(Entries pointing to words and elements)
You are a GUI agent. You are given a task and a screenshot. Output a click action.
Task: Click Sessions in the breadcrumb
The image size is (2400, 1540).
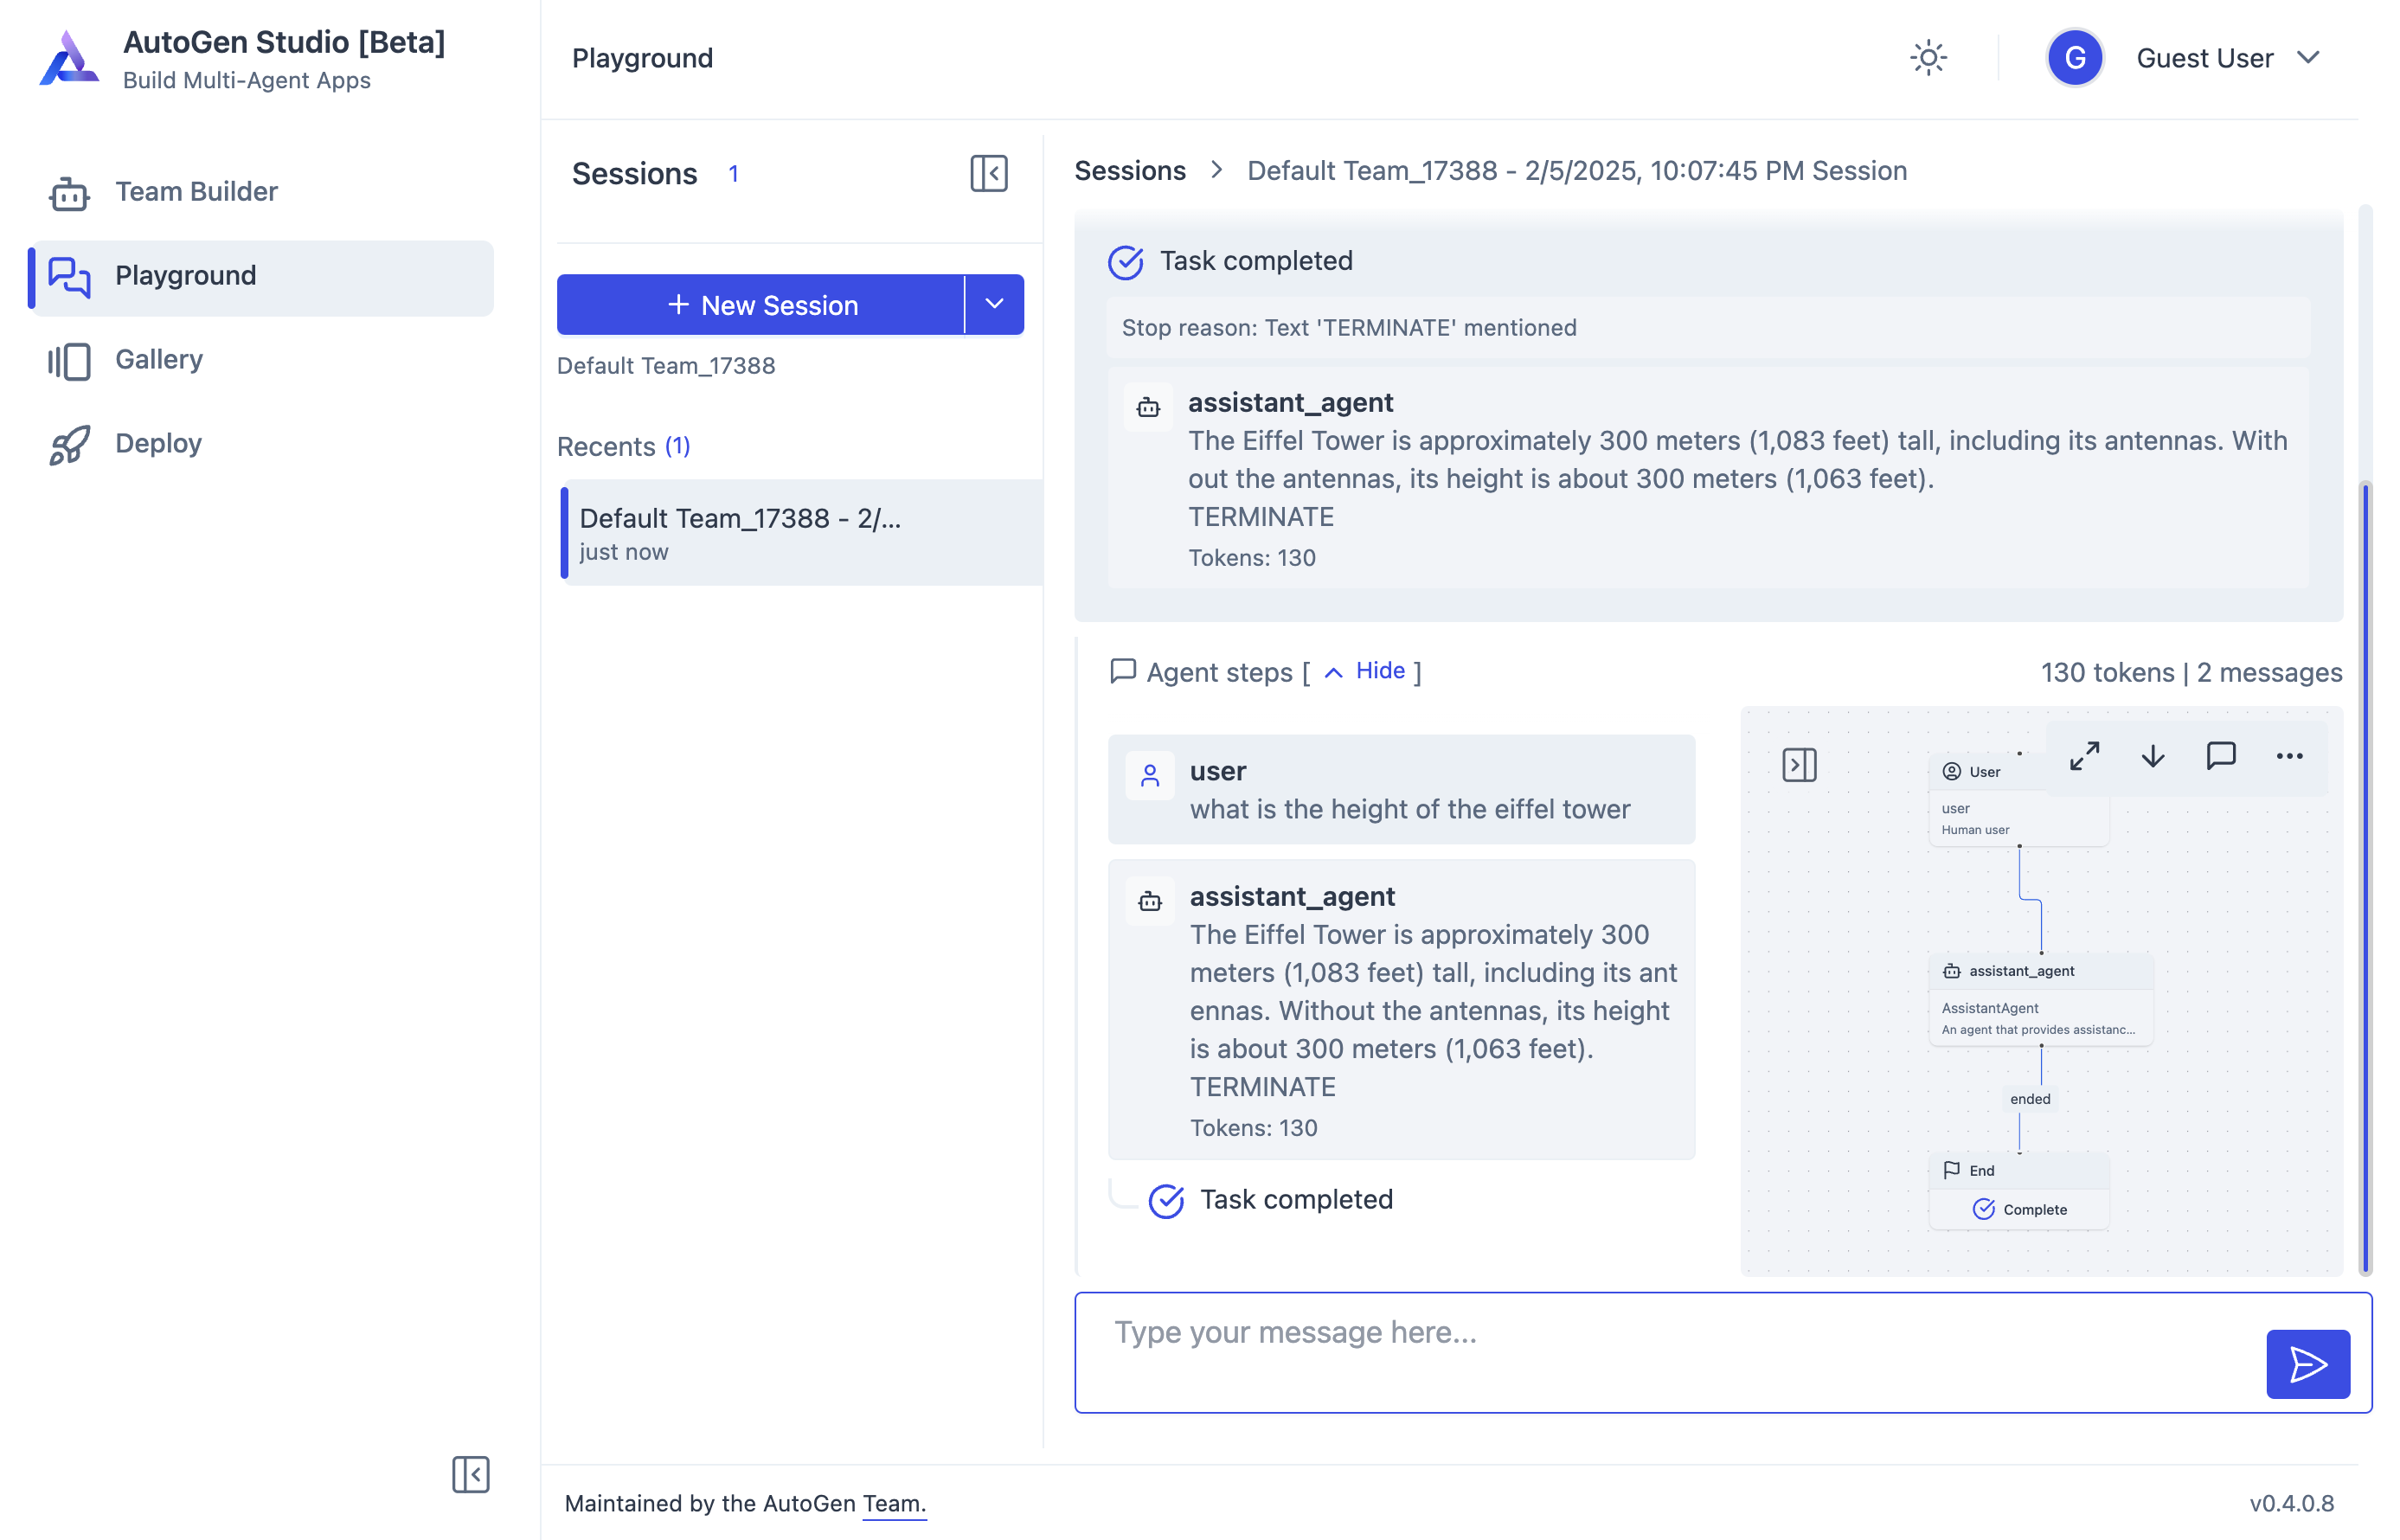point(1131,170)
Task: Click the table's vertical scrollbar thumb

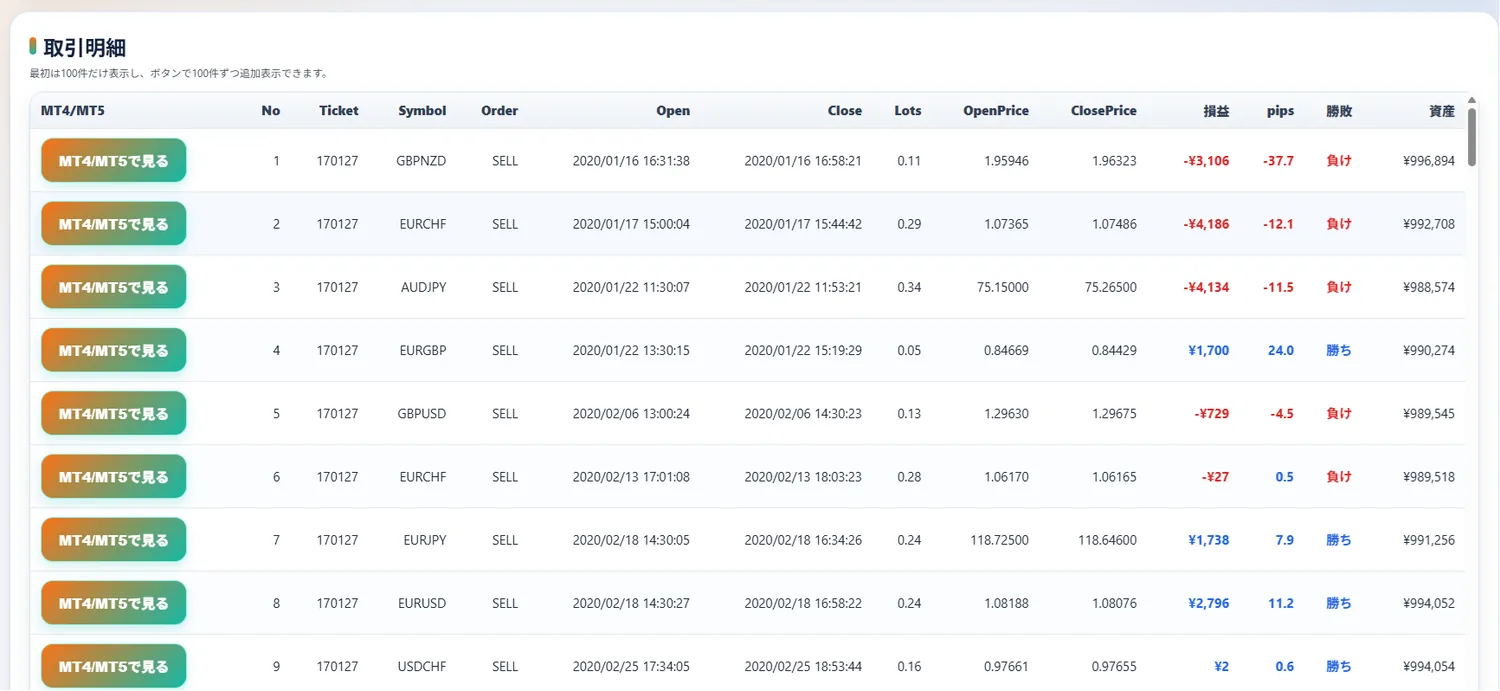Action: click(x=1472, y=137)
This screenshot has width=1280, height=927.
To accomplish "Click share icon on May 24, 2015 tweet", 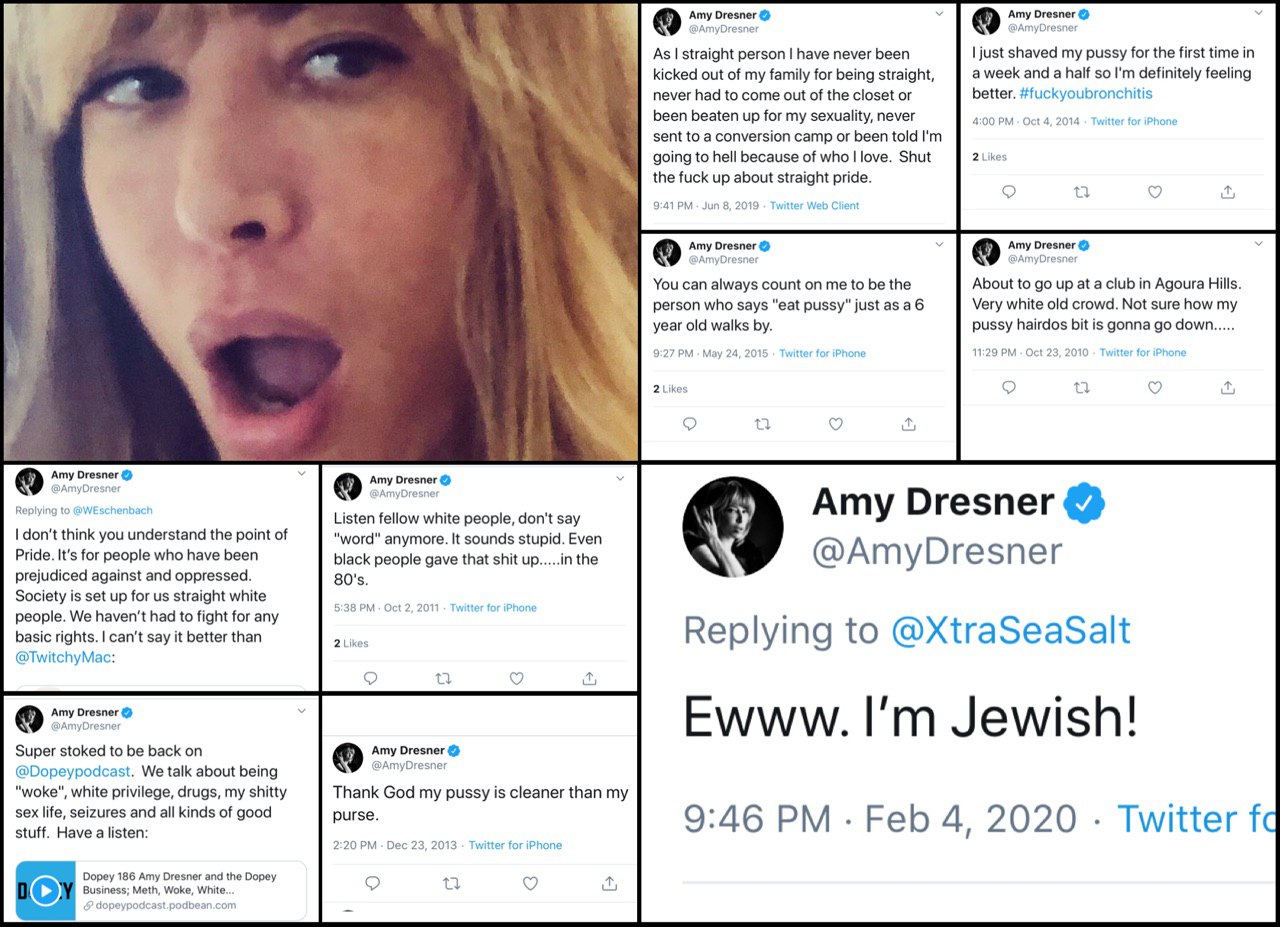I will 908,424.
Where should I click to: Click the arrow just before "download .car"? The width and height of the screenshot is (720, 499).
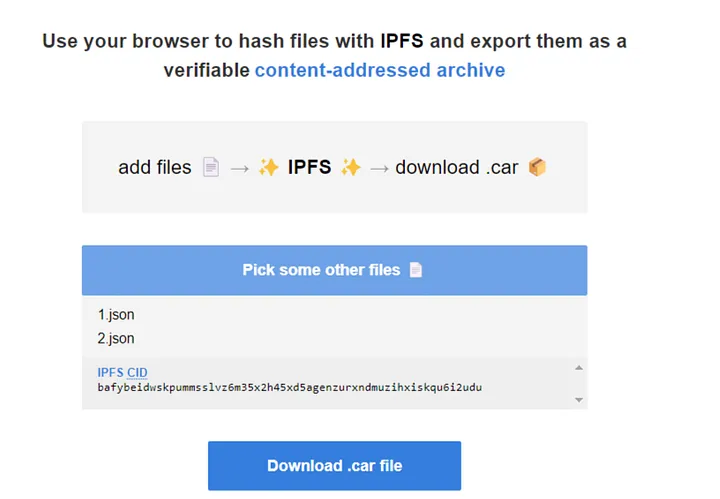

▶ SHORT EXERCISE:
Please repeat the listing from its first line through the line containing "Action: click(x=1472, y=137)", and leave the pictures out.

▶ ANSWER FOR THE TASK:
You are a GUI agent. You are given a task and a screenshot. Output a click action.
Task: Click Sessions in the breadcrumb
The image size is (2400, 1540).
point(1131,170)
Task: Click the table's vertical scrollbar thumb

Action: click(x=1472, y=137)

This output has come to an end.